The Green Hydrogen Value Chain
This infographic outlines the key components of the hydrogen economy—from materials to policy and end-use—providing a holistic framework for the detailed SWOT analysis that follows.
(Source: ScienceDirect.com)
Table: SWOT Analysis for Green Hydrogen Development Models
| SWOT Category | 2021 – 2024 | 2025 – 2026 | What Changed / Resolved / Validated |
|---|---|---|---|
| Strength | U.S. Model: Massive government backing via IRA’s $3/kg tax credit promised strong returns and market creation. | Atome Model: Bankability based on a long-term, take-or-pay offtake agreement with a creditworthy partner (Yara International). | The strength of commercial contracts was validated as a more resilient foundation for bankability than government promises. |
| Weakness | Atome Model: Higher perceived sovereign risk and reliance on securing a single, large offtaker. | U.S. Model: Extreme dependence on the 45 V credit, which created a single point of failure for the entire business case. | The weakness of policy dependence was validated when the OBBBA’s passage in July 2025 created a “subsidy cliff, ” freezing the U.S. market. |
| Opportunity | U.S. Model: Opportunity to build a massive, nationwide hydrogen economy with public funding de-risking infrastructure. | Atome Model: Ability to replicate the model in any region with low-cost renewable resources, bypassing policy gridlock. | The opportunity for the subsidy-free model expanded as developers seek jurisdictions with resource advantages and policy stability. |
| Threat | Both Models: The “chicken-and-egg” problem of securing offtake before financing was a universal threat. | U.S. Model: Realized political threat of a new administration repealing or modifying critical clean energy incentives. | The threat of policy reversal became a reality for the U.S. model, while the Atome model mitigated its primary threat by successfully closing the offtake-financing loop. |
$420 M Secured, Atome Energy’s Model Signals an Offtake-First Future
Looking ahead, the most viable path for green hydrogen development will be a bottom-up, commercially-driven approach that prioritizes securing binding offtake agreements as the first and most critical step. The “if they sign, we will build” philosophy, proven by Atome Energy, will replace the speculative “if we build it, they will come” strategy that has stalled.
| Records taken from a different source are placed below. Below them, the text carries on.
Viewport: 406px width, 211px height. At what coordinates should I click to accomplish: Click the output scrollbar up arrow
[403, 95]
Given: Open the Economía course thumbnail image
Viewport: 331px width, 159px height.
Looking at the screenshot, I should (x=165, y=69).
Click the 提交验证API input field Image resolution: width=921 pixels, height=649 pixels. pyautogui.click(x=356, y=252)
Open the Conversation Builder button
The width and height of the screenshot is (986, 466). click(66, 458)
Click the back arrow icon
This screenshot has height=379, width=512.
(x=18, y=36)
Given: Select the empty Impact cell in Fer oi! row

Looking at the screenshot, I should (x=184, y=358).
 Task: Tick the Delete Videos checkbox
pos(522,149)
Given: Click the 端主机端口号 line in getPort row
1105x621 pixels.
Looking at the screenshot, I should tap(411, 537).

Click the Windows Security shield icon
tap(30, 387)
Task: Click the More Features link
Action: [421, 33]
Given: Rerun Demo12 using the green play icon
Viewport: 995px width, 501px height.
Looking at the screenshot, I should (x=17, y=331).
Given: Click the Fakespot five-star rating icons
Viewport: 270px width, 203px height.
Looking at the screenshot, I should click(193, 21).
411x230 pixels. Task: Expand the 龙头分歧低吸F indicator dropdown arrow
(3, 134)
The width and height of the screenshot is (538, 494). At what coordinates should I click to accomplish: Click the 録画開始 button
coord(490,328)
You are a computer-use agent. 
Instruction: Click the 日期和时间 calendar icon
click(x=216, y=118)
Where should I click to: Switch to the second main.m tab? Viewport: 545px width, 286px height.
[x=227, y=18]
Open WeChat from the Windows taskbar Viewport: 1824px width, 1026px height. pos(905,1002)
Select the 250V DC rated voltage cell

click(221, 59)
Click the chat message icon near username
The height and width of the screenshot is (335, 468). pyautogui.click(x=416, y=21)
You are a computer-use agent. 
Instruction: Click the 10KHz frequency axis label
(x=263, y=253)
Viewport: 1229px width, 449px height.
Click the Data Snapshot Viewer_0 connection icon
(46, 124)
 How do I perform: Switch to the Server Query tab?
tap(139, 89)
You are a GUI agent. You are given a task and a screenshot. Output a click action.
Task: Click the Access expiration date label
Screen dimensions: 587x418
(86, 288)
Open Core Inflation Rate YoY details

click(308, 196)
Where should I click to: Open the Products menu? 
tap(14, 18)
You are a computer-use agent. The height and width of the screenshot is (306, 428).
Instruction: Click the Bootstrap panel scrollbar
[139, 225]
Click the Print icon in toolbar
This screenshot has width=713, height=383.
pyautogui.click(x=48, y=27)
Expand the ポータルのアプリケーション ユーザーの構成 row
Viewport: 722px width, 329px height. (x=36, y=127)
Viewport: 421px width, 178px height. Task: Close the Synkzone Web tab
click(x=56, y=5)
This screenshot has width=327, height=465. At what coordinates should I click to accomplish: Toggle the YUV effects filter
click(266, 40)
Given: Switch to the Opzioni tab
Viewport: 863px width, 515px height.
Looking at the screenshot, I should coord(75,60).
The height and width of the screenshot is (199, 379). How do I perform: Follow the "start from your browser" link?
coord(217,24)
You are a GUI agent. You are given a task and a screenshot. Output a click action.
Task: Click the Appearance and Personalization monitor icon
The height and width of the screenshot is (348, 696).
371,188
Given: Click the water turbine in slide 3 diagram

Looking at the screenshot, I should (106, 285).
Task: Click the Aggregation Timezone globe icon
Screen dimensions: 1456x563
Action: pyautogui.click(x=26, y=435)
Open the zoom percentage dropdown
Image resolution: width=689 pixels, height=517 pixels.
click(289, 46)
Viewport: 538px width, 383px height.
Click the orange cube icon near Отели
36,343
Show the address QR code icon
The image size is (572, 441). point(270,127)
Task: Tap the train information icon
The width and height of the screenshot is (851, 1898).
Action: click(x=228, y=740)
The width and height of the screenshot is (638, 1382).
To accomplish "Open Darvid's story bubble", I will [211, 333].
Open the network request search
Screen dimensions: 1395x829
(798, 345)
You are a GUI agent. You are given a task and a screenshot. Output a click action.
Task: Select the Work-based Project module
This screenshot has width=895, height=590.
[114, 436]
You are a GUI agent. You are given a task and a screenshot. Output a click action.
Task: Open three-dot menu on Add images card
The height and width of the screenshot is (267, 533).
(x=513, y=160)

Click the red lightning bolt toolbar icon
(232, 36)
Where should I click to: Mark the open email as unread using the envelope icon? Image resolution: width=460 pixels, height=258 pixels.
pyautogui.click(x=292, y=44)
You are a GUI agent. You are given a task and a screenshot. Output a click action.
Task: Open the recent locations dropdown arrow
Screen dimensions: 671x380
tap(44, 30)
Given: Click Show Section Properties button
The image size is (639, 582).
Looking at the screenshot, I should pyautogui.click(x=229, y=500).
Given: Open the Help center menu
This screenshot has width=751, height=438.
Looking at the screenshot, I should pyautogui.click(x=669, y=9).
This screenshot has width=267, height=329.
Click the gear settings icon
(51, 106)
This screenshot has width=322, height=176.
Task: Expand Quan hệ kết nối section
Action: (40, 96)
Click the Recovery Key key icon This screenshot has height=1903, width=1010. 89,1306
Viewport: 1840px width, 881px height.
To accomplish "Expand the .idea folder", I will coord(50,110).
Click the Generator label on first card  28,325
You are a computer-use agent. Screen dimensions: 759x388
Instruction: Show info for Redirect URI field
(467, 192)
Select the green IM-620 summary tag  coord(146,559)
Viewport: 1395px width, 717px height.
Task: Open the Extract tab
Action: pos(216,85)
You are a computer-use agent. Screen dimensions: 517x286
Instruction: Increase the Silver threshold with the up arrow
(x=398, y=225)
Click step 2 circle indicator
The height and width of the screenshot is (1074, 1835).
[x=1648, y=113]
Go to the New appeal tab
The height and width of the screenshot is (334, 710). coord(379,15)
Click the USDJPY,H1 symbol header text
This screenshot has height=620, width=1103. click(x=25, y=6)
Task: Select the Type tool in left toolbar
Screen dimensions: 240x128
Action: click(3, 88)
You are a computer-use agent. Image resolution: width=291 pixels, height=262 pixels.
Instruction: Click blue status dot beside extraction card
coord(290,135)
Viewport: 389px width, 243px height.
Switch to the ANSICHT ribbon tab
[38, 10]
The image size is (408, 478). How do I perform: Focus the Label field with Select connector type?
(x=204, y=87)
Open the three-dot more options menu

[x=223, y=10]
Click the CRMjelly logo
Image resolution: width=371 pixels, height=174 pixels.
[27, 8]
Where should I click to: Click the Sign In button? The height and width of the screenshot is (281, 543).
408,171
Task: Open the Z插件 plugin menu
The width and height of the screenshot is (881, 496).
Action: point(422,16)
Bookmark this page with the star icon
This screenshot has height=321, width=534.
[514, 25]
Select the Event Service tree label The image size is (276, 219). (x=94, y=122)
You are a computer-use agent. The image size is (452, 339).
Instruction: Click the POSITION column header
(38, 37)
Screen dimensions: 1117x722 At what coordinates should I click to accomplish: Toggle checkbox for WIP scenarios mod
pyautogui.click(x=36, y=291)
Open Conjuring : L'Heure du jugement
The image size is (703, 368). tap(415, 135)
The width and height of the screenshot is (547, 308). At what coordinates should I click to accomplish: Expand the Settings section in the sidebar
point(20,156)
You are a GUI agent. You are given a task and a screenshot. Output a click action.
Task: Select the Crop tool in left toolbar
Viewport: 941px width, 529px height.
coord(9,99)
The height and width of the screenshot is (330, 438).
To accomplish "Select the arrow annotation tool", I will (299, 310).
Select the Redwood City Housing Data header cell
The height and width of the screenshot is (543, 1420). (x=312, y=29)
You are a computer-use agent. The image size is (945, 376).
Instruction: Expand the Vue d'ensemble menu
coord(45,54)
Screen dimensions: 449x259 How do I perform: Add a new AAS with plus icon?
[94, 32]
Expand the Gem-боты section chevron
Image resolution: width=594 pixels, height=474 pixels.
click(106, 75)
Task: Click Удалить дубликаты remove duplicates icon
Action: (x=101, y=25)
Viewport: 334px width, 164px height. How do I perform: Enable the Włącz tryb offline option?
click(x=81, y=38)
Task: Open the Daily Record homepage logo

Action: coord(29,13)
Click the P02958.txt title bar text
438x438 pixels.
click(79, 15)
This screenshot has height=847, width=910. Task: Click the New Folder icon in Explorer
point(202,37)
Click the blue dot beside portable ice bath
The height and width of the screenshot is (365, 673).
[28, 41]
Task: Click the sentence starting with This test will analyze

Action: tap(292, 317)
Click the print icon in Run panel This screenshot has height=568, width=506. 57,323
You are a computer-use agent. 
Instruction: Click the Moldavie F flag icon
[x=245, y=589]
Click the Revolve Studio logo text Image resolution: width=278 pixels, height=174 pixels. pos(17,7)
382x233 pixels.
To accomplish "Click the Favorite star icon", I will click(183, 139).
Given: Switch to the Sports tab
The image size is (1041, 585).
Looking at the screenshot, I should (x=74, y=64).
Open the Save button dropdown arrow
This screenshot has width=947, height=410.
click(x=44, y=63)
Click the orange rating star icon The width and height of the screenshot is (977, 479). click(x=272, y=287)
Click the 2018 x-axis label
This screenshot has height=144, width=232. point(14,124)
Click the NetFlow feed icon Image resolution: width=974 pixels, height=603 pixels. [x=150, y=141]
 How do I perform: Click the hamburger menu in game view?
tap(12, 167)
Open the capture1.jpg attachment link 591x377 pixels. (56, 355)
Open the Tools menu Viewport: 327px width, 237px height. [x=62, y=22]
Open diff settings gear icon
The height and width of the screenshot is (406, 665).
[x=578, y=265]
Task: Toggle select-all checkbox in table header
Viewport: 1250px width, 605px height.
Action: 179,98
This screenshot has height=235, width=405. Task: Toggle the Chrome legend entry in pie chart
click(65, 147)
Hydrogen Engine Market Growth Forecast
This chart’s forecast of a rapidly growing hydrogen engine market validates the article’s concluding ‘offtake-first’ strategy by demonstrating strong future demand for hydrogen end-use applications.
(Source: Future Market Insights)
- If the current policy uncertainty in the United States persists, watch for a continued exodus of capital and project development activity towards regions with clear resource advantages and stable commercial frameworks, such as South America and parts of the Middle East.
- Within the U.S., a frantic “dash for dirt” could occur as a small number of well-positioned projects rush to begin construction before the 2027 deadline to grandfather themselves into the 45 V tax credit. Most other projects associated with the DOE Hubs will likely be formally cancelled or postponed indefinitely.
- Expect developers to increasingly pivot away from selling gaseous hydrogen and instead pursue vertical integration into more valuable and transportable derivatives with established markets, such as green ammonia for fertilizers (Atome/Yara) or green methanol for shipping.